Oleh: Yuli Setyo Budi, Surabaya
Hidup zaman now adalah kehidupan di atas materi. Itulah prinsip Ningsih (44, samaran). Karena itu, dia tidak menyangka rumah tangganya bakal berantakan karena ulah suami, sebut saja Jono (40), yang di luar akal sehat. Padahal, hidupnya sudah teramat sangat berkecukupan.
“Jujur saja aku termasuk wanita matre. Pikiranku, gak mungkin kita bisa hidup layak tanpa memiliki kekayaan. Makanya, ketika aku ditembak Jono, yang waktu itu masih brondong, sementara aku sendiri sudah janda, aku terima,” aku Ningsih, yang beberapa hari lalu menuangkan curhat via WA kepada Memorandum.
Sudah 20 tahun Ningsih menjalin rumah tangga vs Jono. Waktu itu dia sudah bekerja di sebuah bank swasta ternama. Sementara itu, Jono masih duduk pada semester dua sebuah perguruan tinggi swasta.
“Kami berkenalan tiga tahun sebelumnya, saat aku jaga stan pameran perbankan. Dia menghampiri dan langsung nembak. Aku sempat gelagapan. Sebab, siapa sih yang tidak mengenal Jono? Orang se-Jawa Timur pasti mengenalnya,” akunya.
Jono adalah anak ketiga orang top di Surabaya. Ayahnya tokoh masyarakat yang disegani, sedangkan ibunya pengusaha papan atas. “Meskipun wajahnya biasa-biasa saja, banyak yang menginginkan Jono jadi orang dekatnya. Makanya aku amat bersyukur jadi yang terpilih meski tak pernah berharap,” tandasnya.
Ningsih sebenarnya tahu bahwa di balik punggungnya, Jono bukanlah lelaki setia. Dia sering dikelilingi cewek dan suka bermain hati dan bermain bodi vs mereka. Walau begitu, Ningsih berusaha menutup mata.
Baginya, hidup dengan segala kemewahan yang mengalir dari kantung Jono sudah cukup. Sesuatu yang tidak bisa dimiliki Ningsih semasa masa kanak-kanak dan remaja itu kini berada dalam genggamannya.

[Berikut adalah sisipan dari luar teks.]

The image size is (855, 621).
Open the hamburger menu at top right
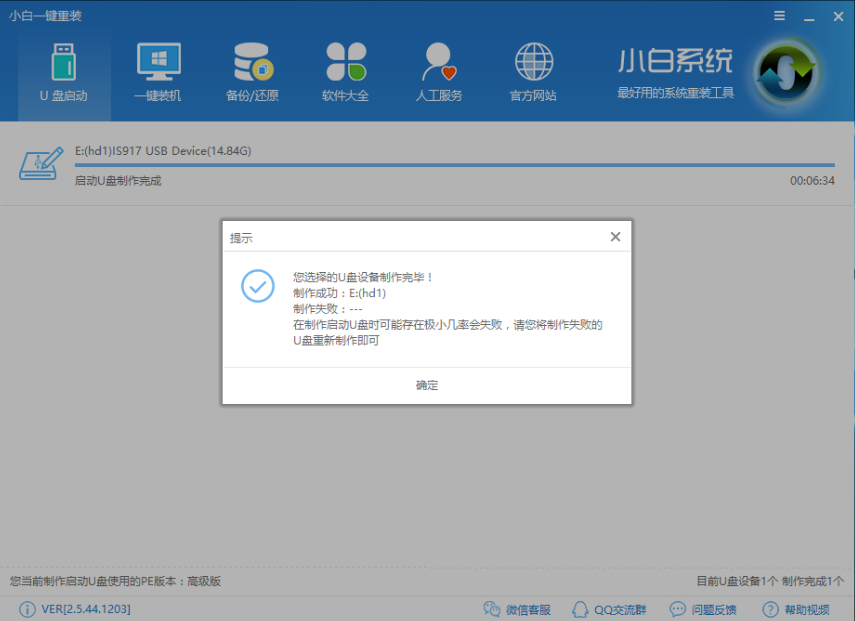click(x=777, y=16)
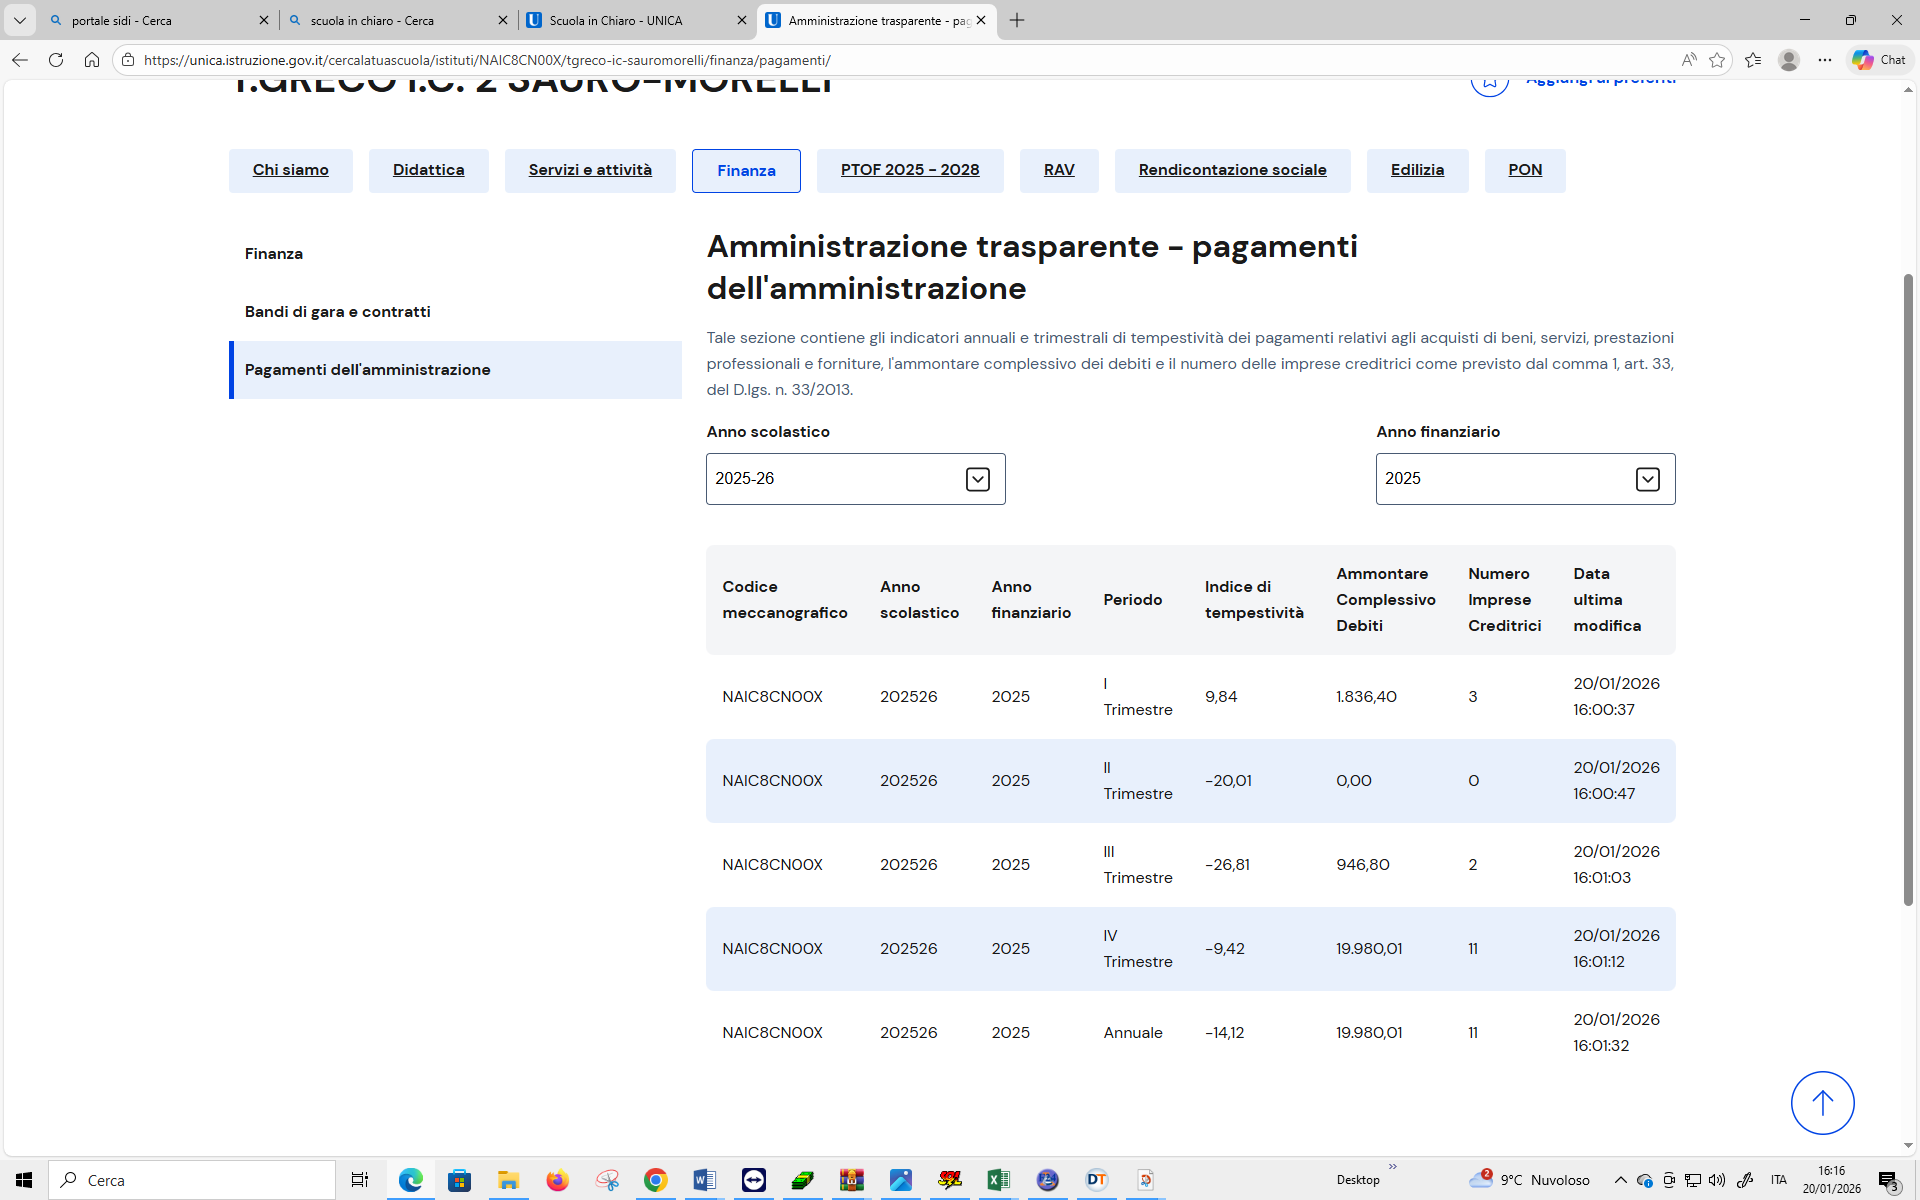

Rumah mewah, kendaraan mewah, liburan mewah ke berbagai sudut luar negeri kala itu bukanlah sekadar impian kosong. Sesuatu yang waktu remaja hanya berhenti pada olok-olok dan guyonan belaka.
Cukup lama kenikmatan itu direguk Ningsih. Hingga 2015. Setelah itu, pundi-pundi uangnya mulai banyak berkurang. Sejak pengendali usaha keluarga, yaitu mertua perempuan, meninggal setahun sebelumnya. Usaha keluarga mereka hancur berantakan.
Masalahnya, selama ini tidak ada satu pun dari ketiga bersaudara Jono yang dilibatkan ikut mengurusi perusahaan. Mereka hanya numpang nama, namun tidak benar-benar terjun ke lapangan. Pasokan untuk Jono pun ikut seret. Setelah itu, terjadilah perebutan aset-aset perusahaan. Beruntung ada pengacara perusahaan yang dapat segera menyelamatkan aset-aset itu.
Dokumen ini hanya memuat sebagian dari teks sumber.